◆ Your assignment
An exact copy of the records below is required, and it must contain no pictures.

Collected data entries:
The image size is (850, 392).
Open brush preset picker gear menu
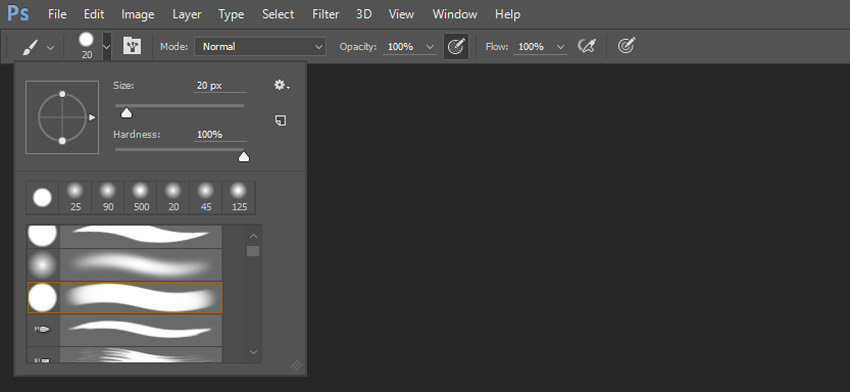tap(281, 85)
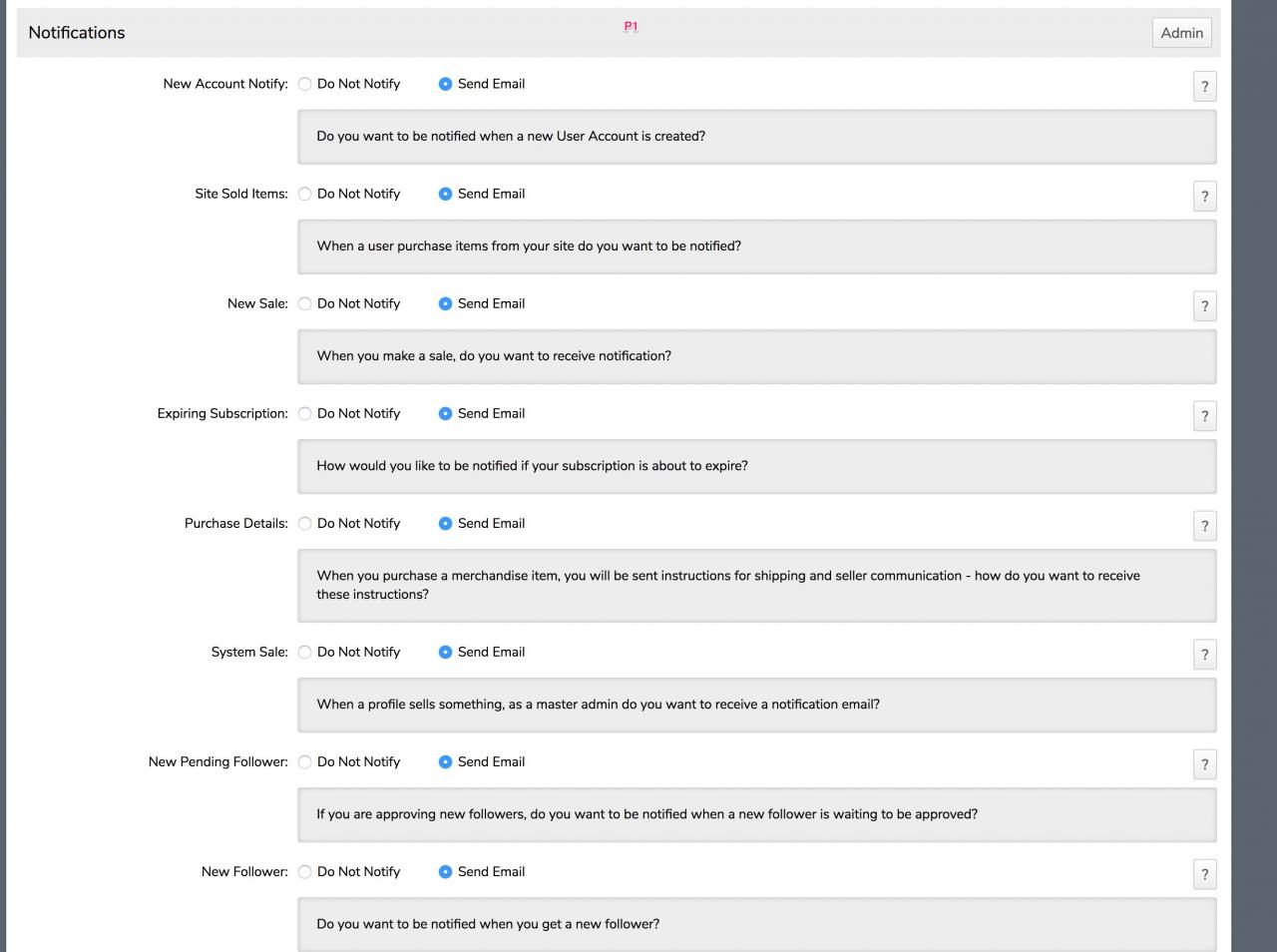The image size is (1277, 952).
Task: Select Send Email for Purchase Details
Action: click(x=446, y=523)
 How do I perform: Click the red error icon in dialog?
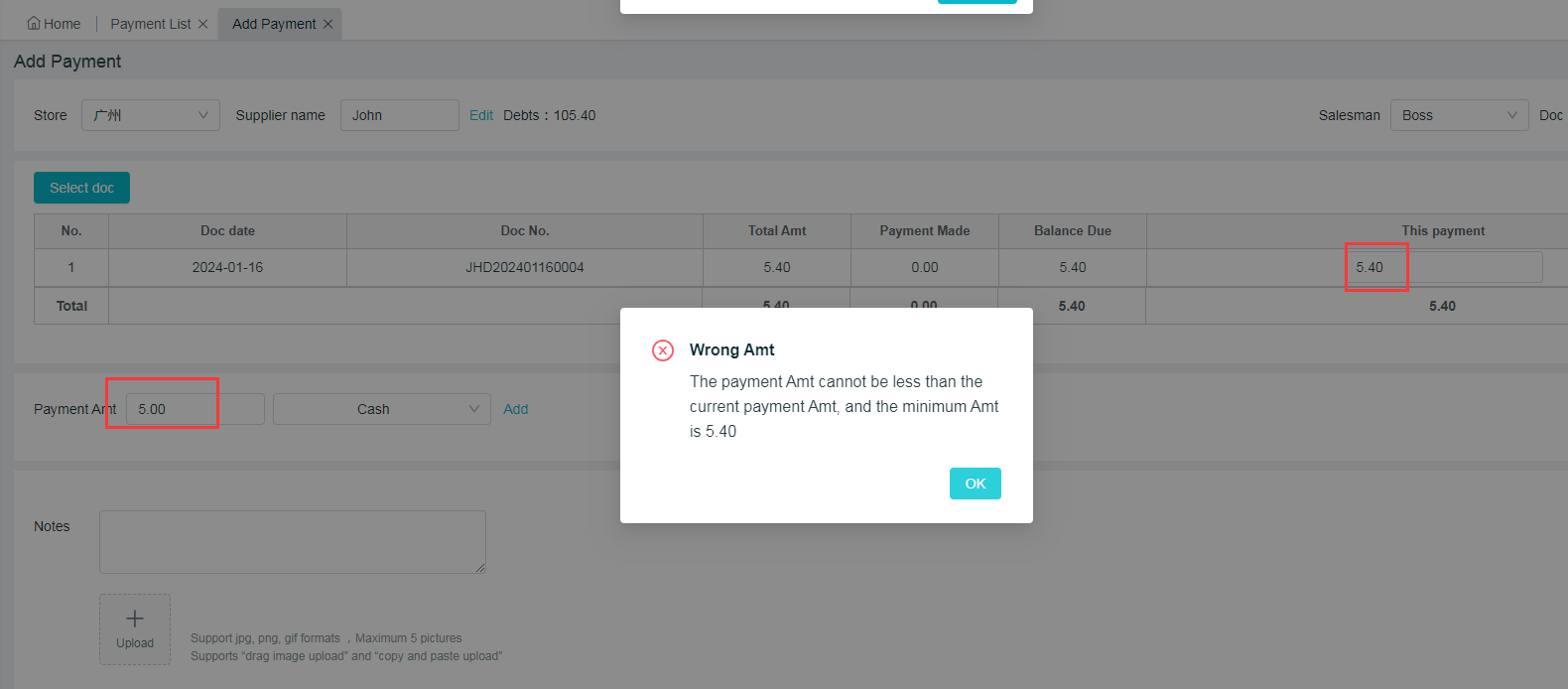click(x=663, y=350)
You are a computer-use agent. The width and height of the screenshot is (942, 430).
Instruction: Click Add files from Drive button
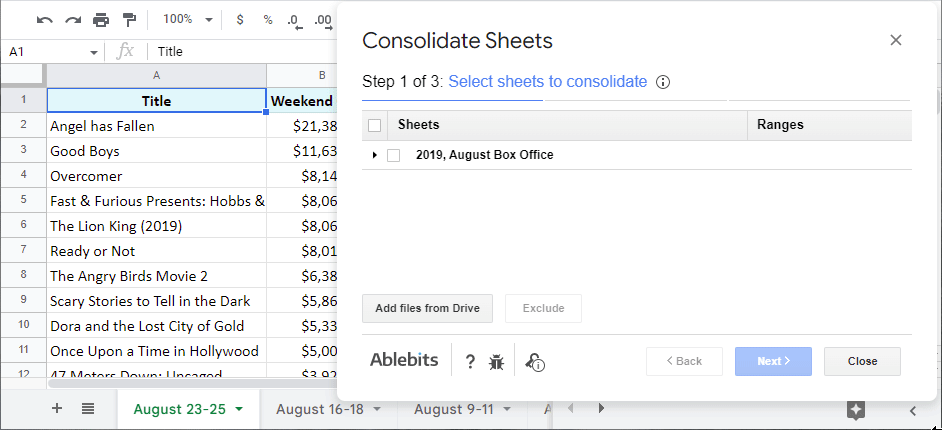pyautogui.click(x=427, y=308)
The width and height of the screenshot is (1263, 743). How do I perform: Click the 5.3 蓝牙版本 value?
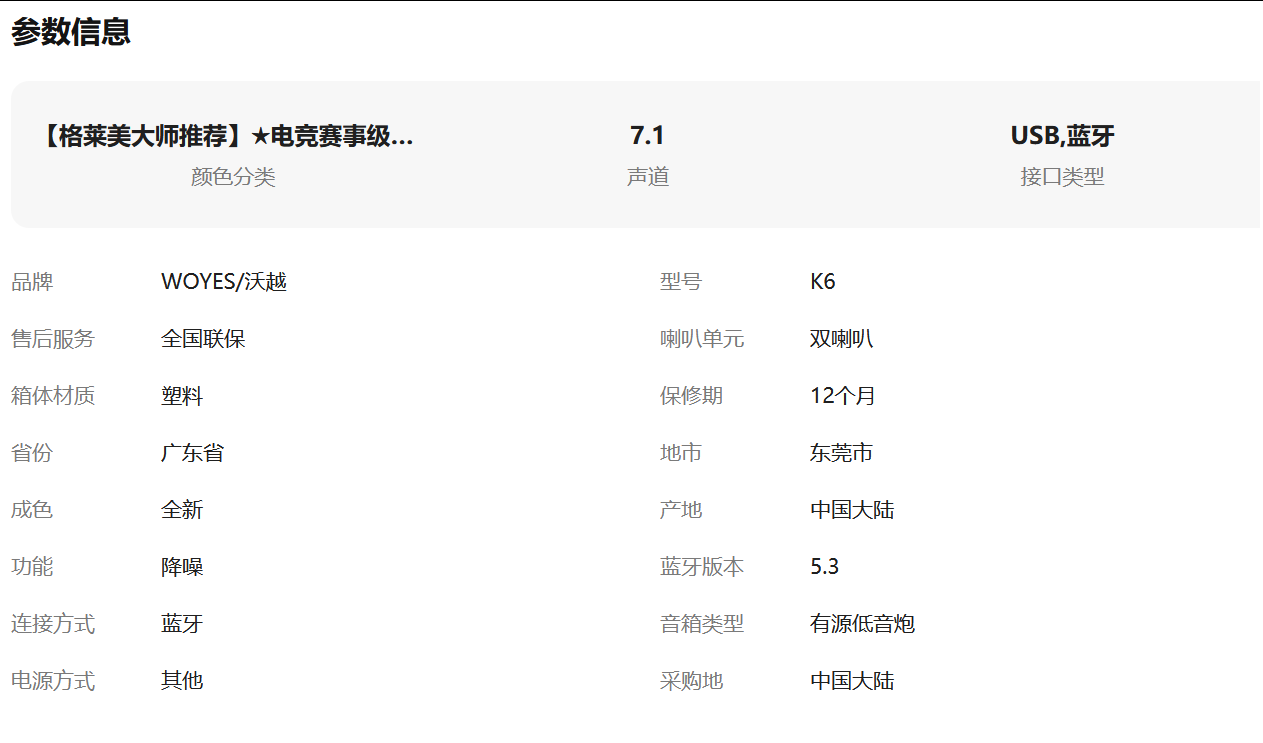coord(824,566)
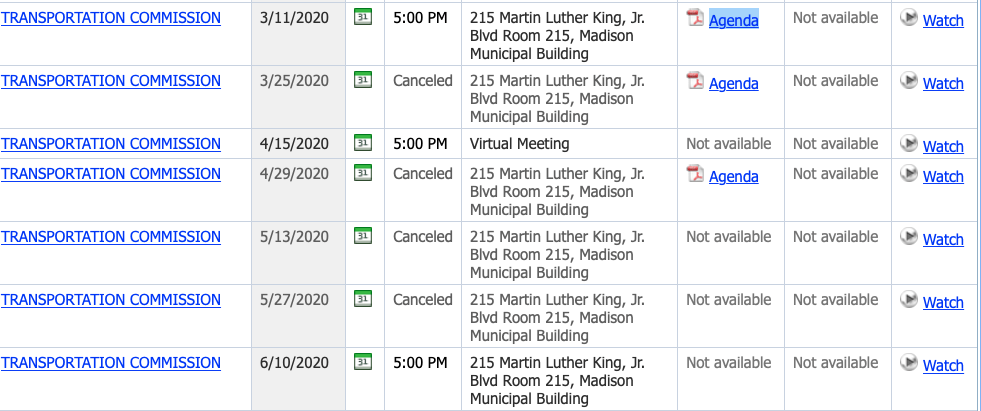This screenshot has width=981, height=411.
Task: Open Transportation Commission link dated 4/15/2020
Action: 111,144

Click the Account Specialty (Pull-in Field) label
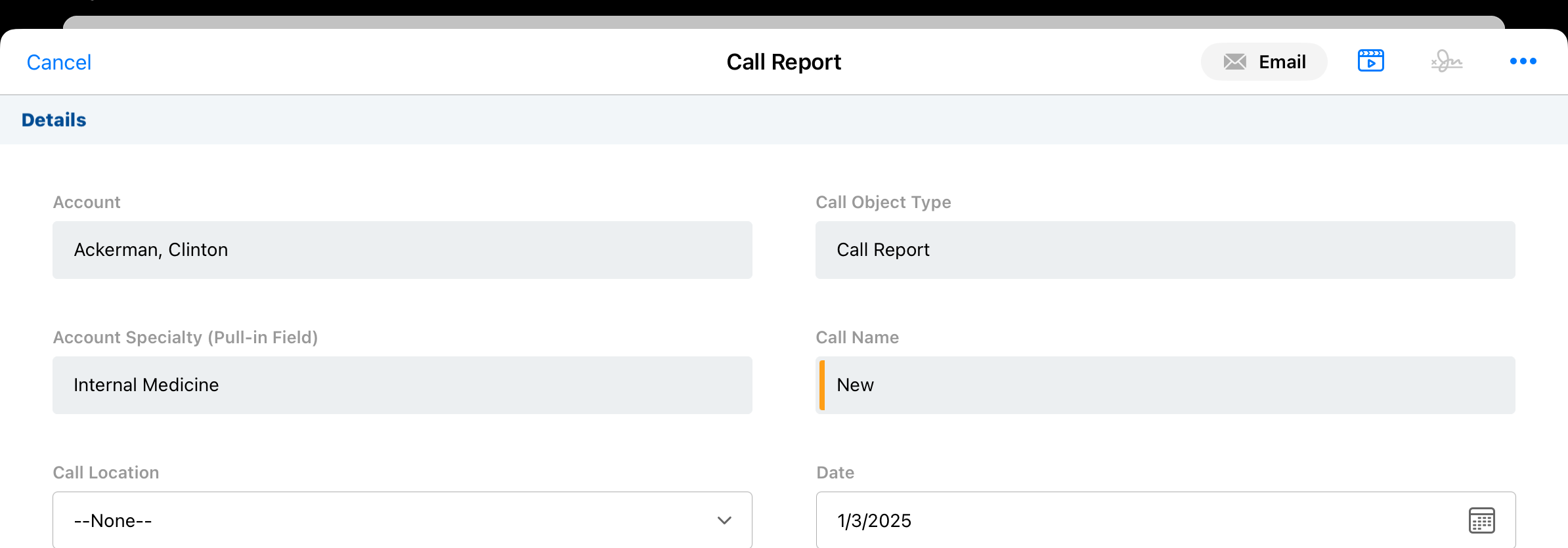[x=185, y=337]
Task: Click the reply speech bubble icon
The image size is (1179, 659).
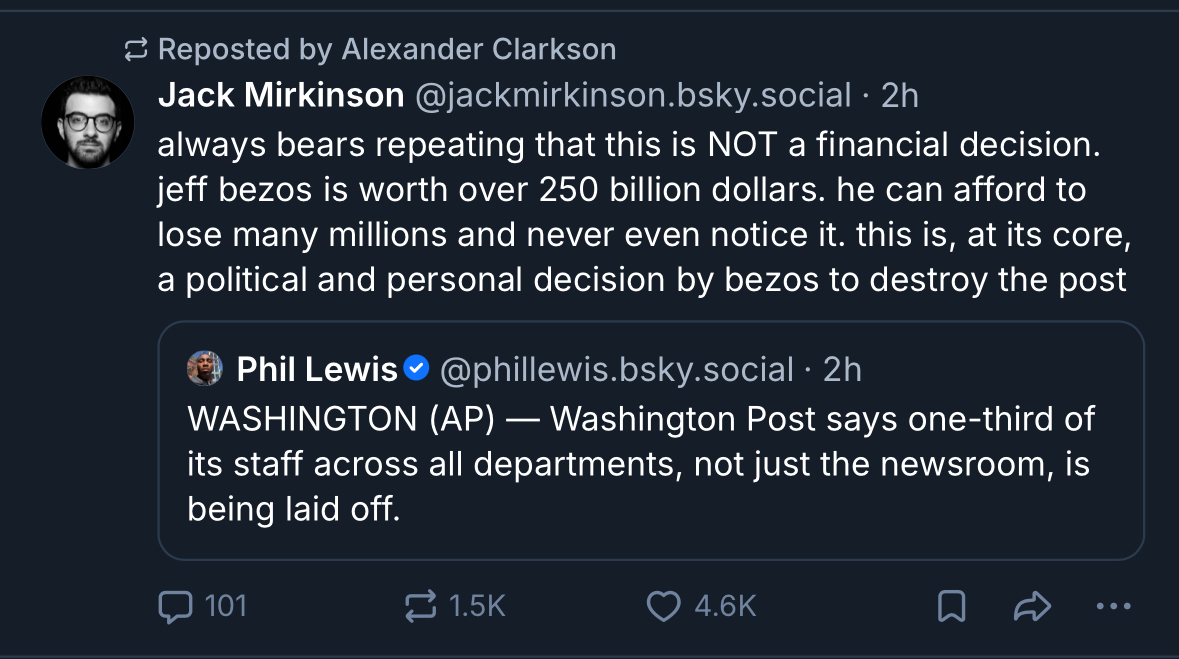Action: tap(175, 605)
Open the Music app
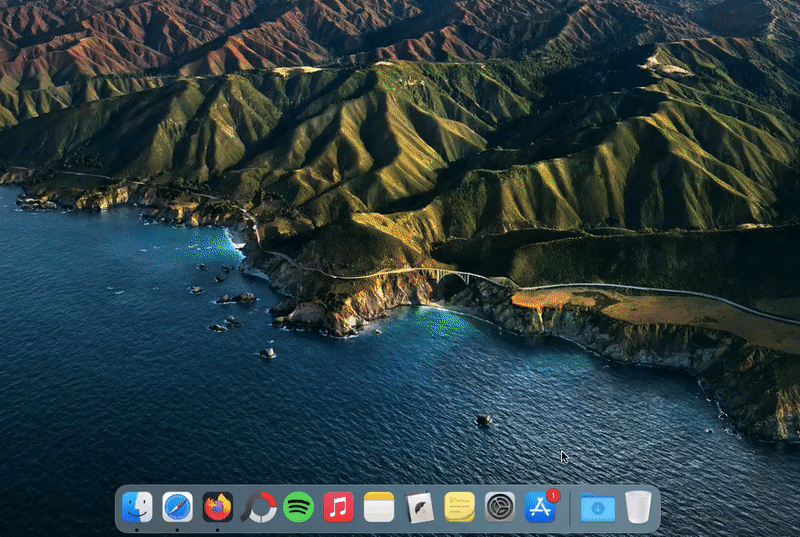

◆ Task solution
The image size is (850, 392).
Open brush preset picker gear menu
tap(281, 85)
The image size is (1277, 952).
Task: Select Send Email for Purchase Details
Action: click(x=446, y=523)
 How do I perform: Click the red error icon in dialog?
click(x=663, y=350)
You are a computer-use agent. The width and height of the screenshot is (942, 430).
Instruction: Click Add files from Drive button
pyautogui.click(x=427, y=308)
The width and height of the screenshot is (1263, 743). How do I perform: Click the 5.3 蓝牙版本 value?
coord(824,566)
This screenshot has width=981, height=411.
Task: Open Transportation Commission link dated 4/15/2020
Action: 111,144

Click the Account Specialty (Pull-in Field) label
[x=185, y=337]
Task: Click the reply speech bubble icon
The image size is (1179, 659).
Action: tap(175, 605)
Open the Music app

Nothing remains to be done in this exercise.